Introductory exercise to ASReview LAB
This exercise was made using ASReview LAB version 1.6. If you have a different version you can observe differences between your setup and the exercise.
Introduction to the software ASReview LAB
The goal of this exercise is to get familiar with AI-aided screening by making use of ASReview LAB v1.6.

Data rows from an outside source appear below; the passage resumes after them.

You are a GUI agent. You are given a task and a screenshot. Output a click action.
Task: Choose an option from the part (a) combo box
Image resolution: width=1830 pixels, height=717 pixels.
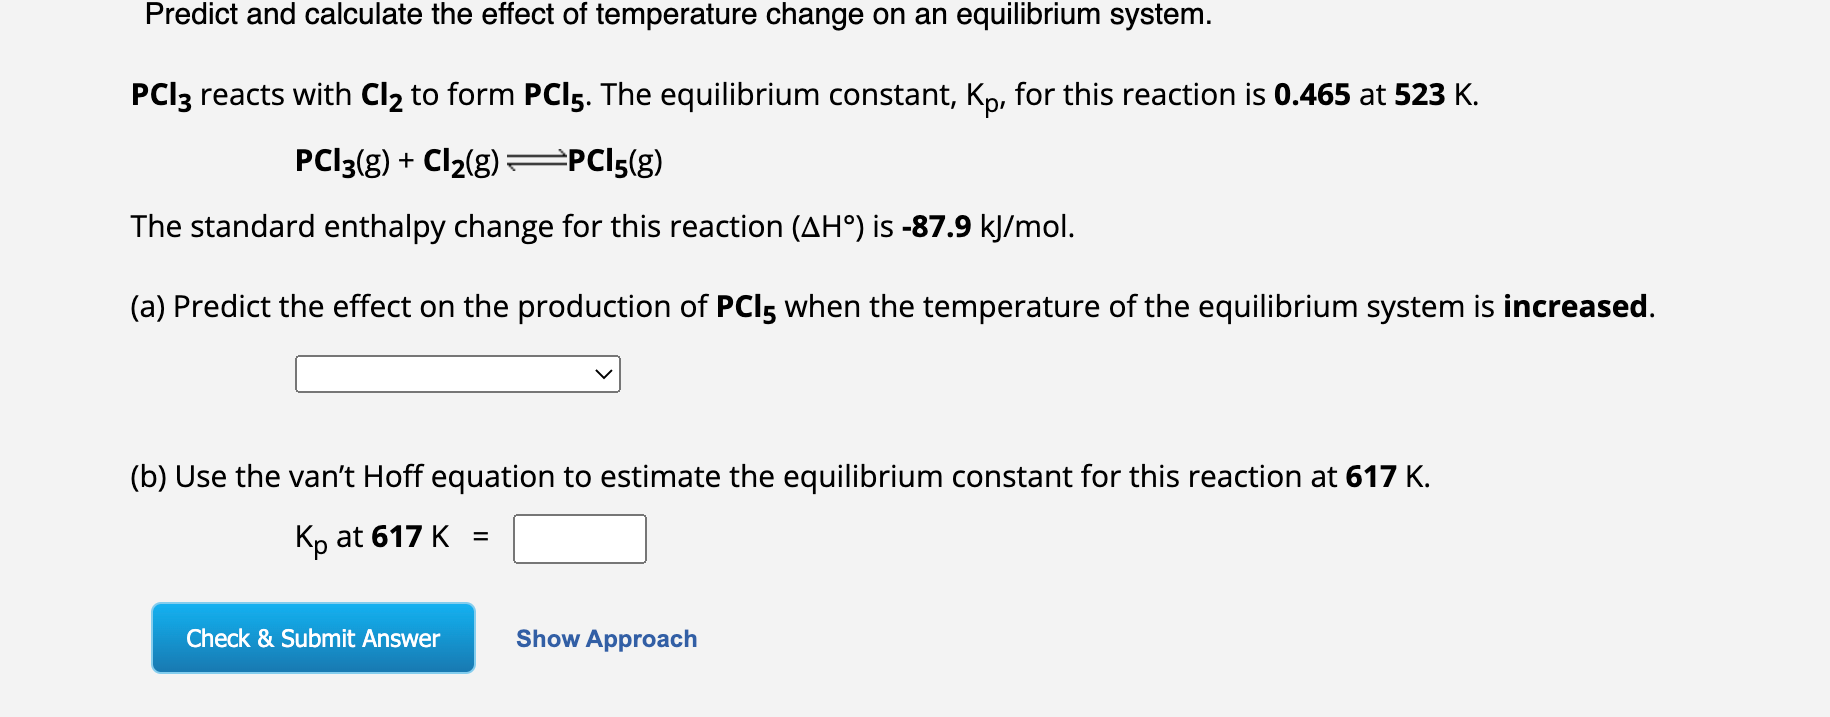455,374
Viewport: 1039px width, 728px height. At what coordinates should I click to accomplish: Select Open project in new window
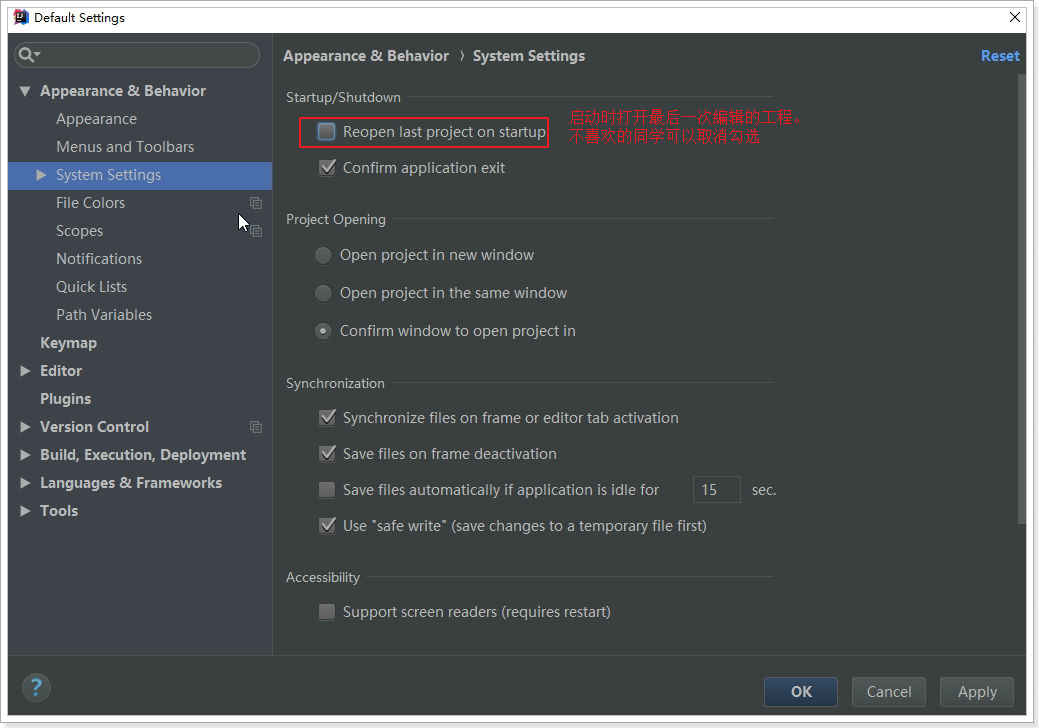(x=323, y=256)
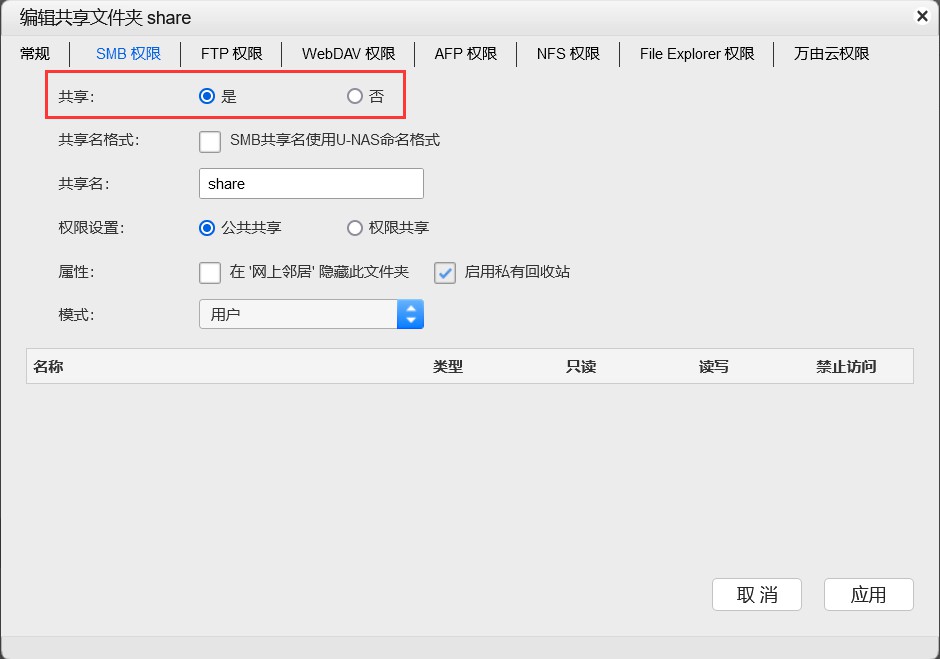Open the File Explorer 权限 tab

tap(696, 54)
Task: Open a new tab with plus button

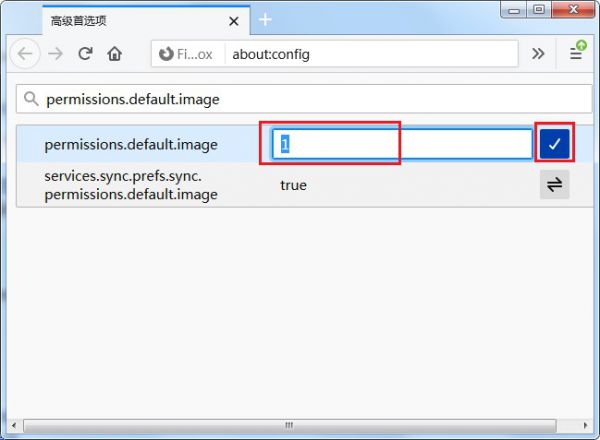Action: (x=265, y=20)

You will learn how to install and set up the software, upload data, screen records, and export and interpret the results. The exercise will guide you through all the steps of AI-aided screening as described in the workflow on Read-the-Docs.
Enjoy!
Getting familiar
Before you start, you might want to read a bit more on:
The paper that was published in Nature Machine Intelligence
Prerequisites
Installing ASReview LAB
Before you start the tutorial ASReview LAB needs to be installed; see for instructions the ASReview website.
Have you installed ASReview LAB? You can proceed to the exercise!
Exercise
Step 1: Starting ASReview LAB
Open ASReview LAB in your browser. Note that if you do this via Command Prompt (Windows) or Terminal (MacOS) you have to keep your command-line interpreter running while using ASReview LAB, even though the interface is in your browser!
Have you opened ASReview LAB in your browser? If so, you can proceed to step 2!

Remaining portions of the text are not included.